+++ Data listing +++
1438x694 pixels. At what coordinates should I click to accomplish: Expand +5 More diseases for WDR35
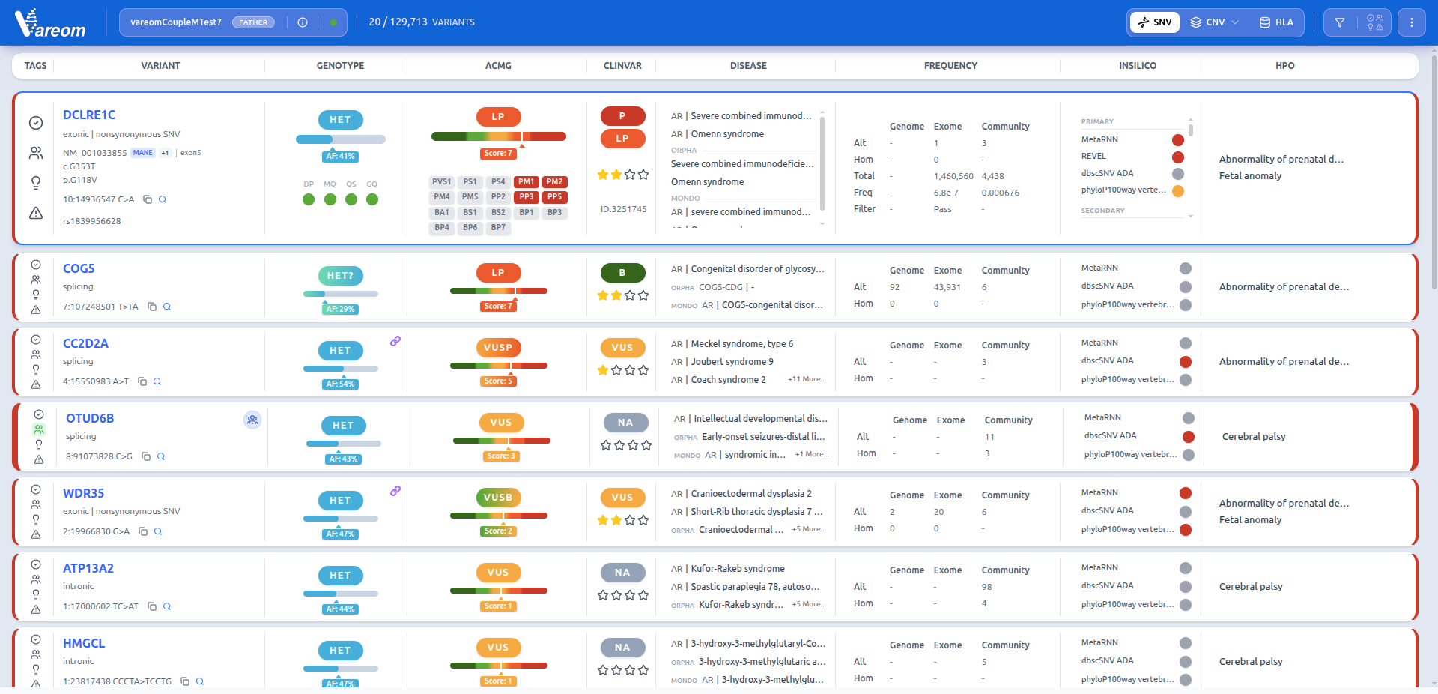tap(809, 529)
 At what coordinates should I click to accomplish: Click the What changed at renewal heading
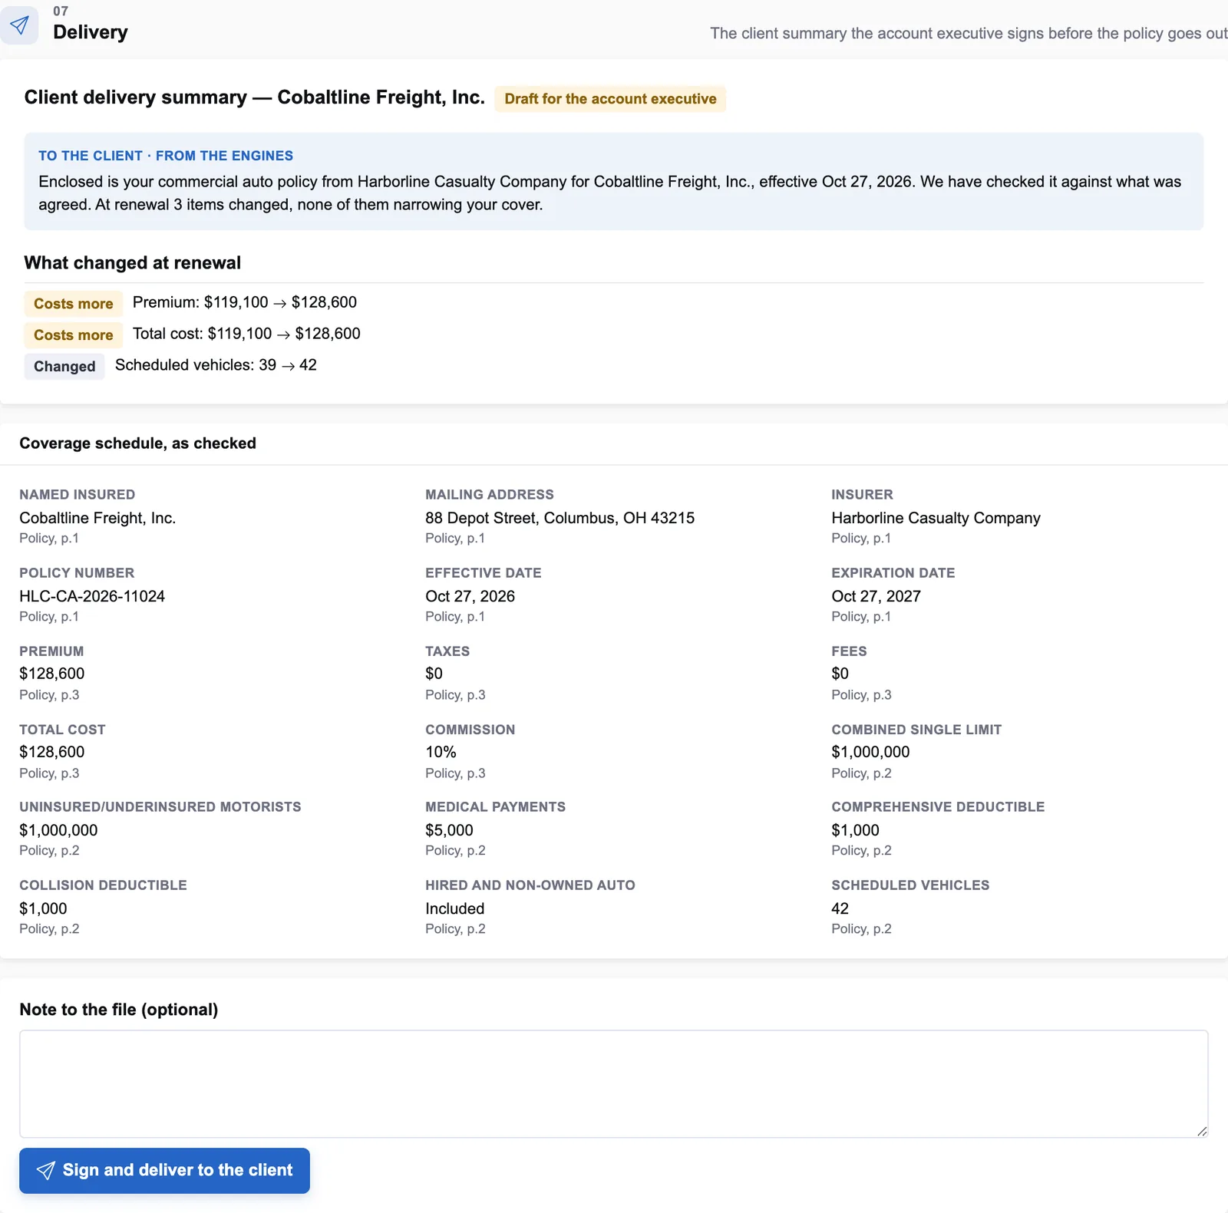[132, 263]
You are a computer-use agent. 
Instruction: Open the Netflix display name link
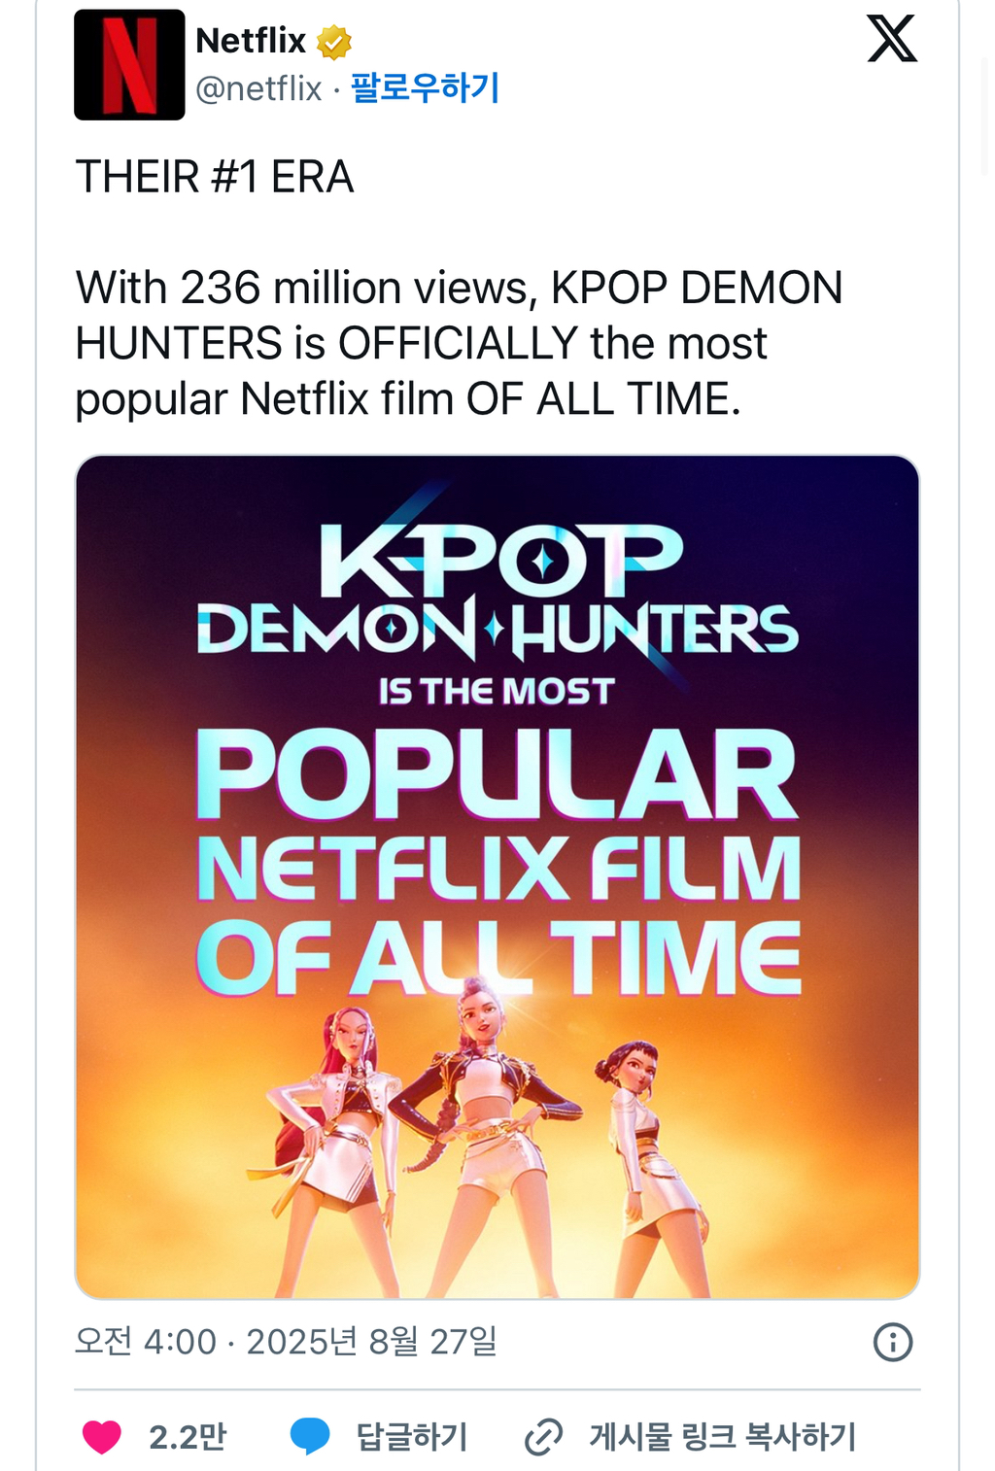(x=251, y=41)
+++
→ **Written instruction**:
Update the records by replacing "coordinates" with "screen position" wherever it appears, leaving everything else unchanged, and omit the pictures from your answer.

→ **In response**:
1438x694 pixels. At what screen position should I click to accomplish: Expand +5 More diseases for WDR35
tap(809, 529)
 At what screen position should I click to accomplish: Click the What changed at renewal heading
[132, 263]
You are a computer-use agent. 
Instruction: Open the Netflix display name link
(x=251, y=41)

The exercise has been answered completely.